Now speaking of the future what is in store for me at this moment, what are my dreams? well i have many but for a few right now i really want to be excepted into film school wether it is in colorado or salt lake city. i want to truly do what i love, yes i love BYU-Idaho, but i wasn't pursuing something that i truly loved, my all time dream is to be a teacher, but getting there i will have to do things that i just dont like, but right now is my time to live and be happy, right now is my time to just start all over with a clean slate and let my creative mind explode and do somehting that i am good at, somthing that makes me happy, I know that i can do anything i put my mind to i love life im tired of being miserable and sad, im tired of messing up and feeling so low about myself, we only have one chance in this life to be the best we can be, and to everyday be a little better, work a little harder and love a little more. Life comes at you fast and if you dont swing you will strike out.

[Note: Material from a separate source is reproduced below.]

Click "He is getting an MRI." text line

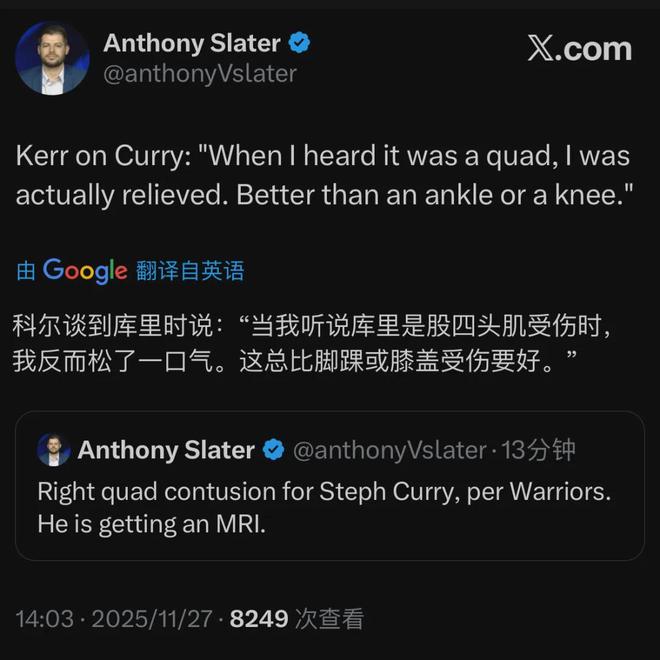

Other things that i want to do, i wnat to buy a truck, just a small one like a little toyota tacoma or a chevy colorado, thatose things are sweet, but i know that i have to work hard and believe that i can have it, i have to visulize it, and put it out there that i will own one someday. Life is so wonderful! seriously im tired of feeling sorry for myself and being sad, its just to much energy and a waist of time, im just going to have faith that the lord will provide and i am going to pray a whole lot!!